Diante de tantos disfarces, barreiras e temores, o que deveria significar a comemoração de um dia do orgulho gay?

Afinal encobrir-se contrapõe o amor-próprio. E eram muitas as máscaras desfilando: literais e não. Esconder a face pareceu uma boa solução para vários. A lição então, pensei eu, é aprendida antes mesmo de assumir-se: para ser capaz de festejar o que se é ou mesmo frequentar um local onde prevalecem aqueles com o mesmo sentimento, deve-se esconder quem se é, para evitar dores.
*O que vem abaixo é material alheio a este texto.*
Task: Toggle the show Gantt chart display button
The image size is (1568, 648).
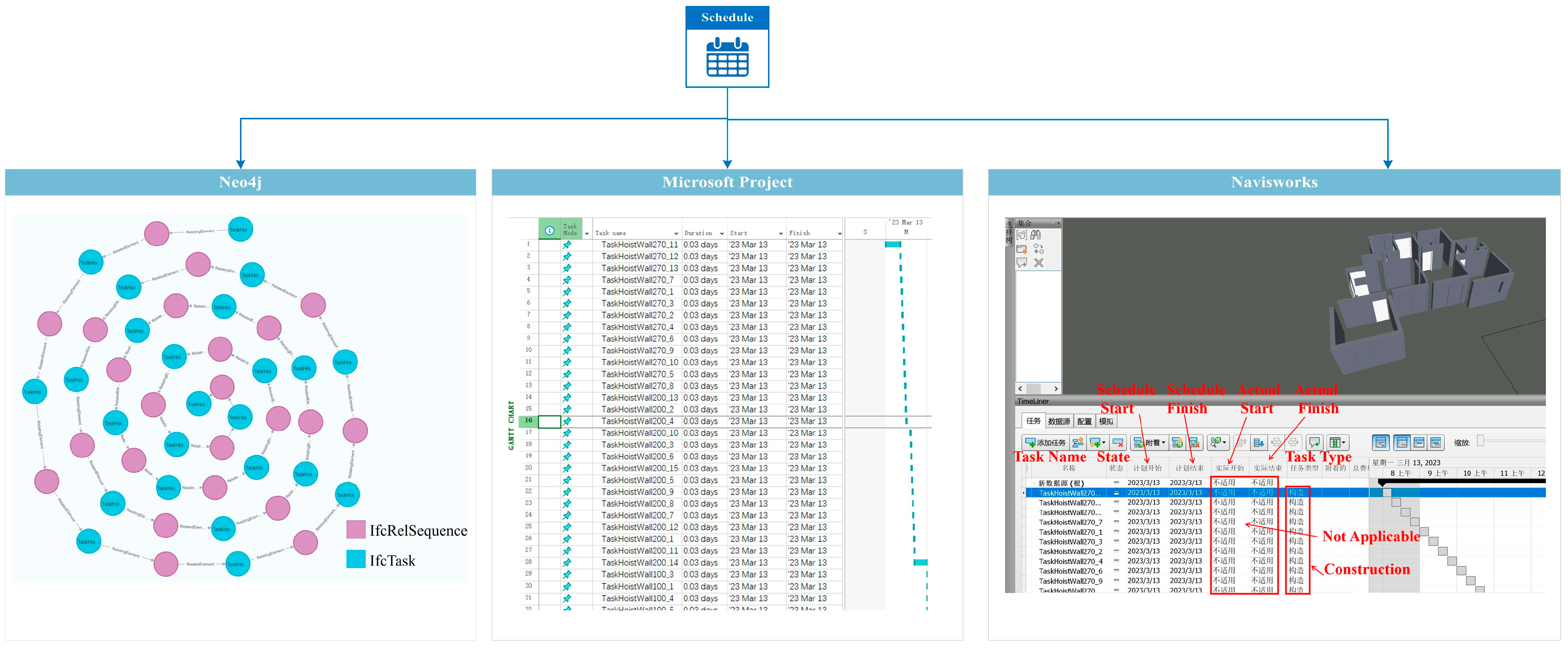Action: click(x=1381, y=442)
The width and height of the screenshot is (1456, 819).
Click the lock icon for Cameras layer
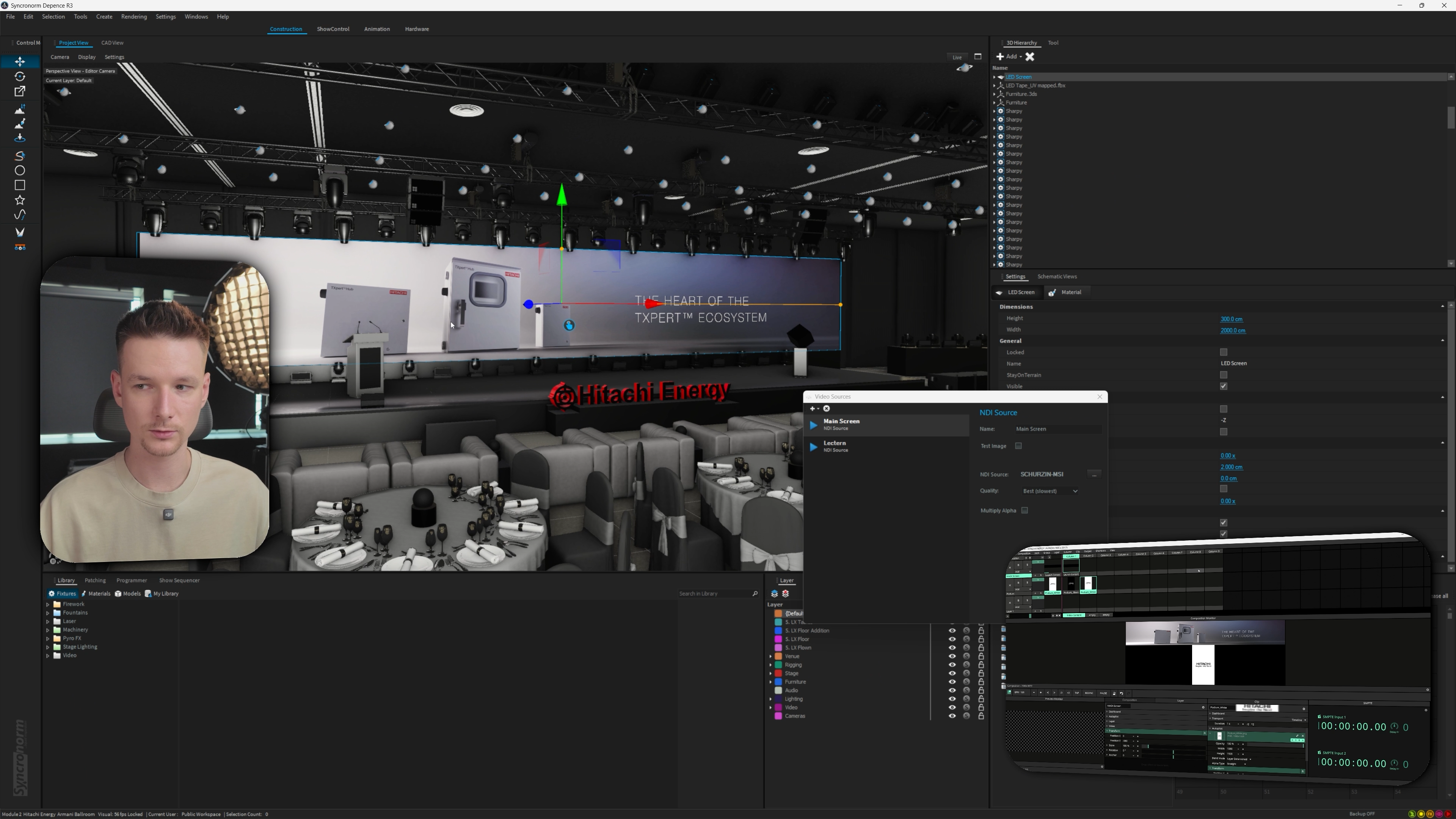click(x=981, y=716)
Será?

Não acredito em uma única resposta ou uma única realidade. Mas acredito extremamente no individual. No indivíduo. Vejo em cada um que ali estava verdadeiramente comemorando, essencialmente sendo o que era, motivo mais suficiente de sentir-se orgulhoso. Se não por mim, por aqueles que já conseguiram isso. São meus iguais. E lutam por mim. Sim, batalham por cada um de nós. Se não consigo ter orgulho, que pelo menos eu tenha vergonha da vergonha. E a minha culpa de sentir-me assim e todas as outras, carrego eu. Creio, porém, que pagamos todos um preço por ela.

A questão resida, talvez, em quando vamos nós lutarmos por si mesmo. Quando faremos nossa parte nesse imenso processo que é impor-se a um mundo majoritariamente diferente.

E a parada talvez sirva pra isso. Para que todos aqueles trancafiados dentro de suas autoprisões possam perceber por alguns minutos como é ser livre das amarras alheias. E que este breve despudor possa contaminar almas afora e, quem sabe, dar-lhes a coragem para viver bem mais que um só dia por ano.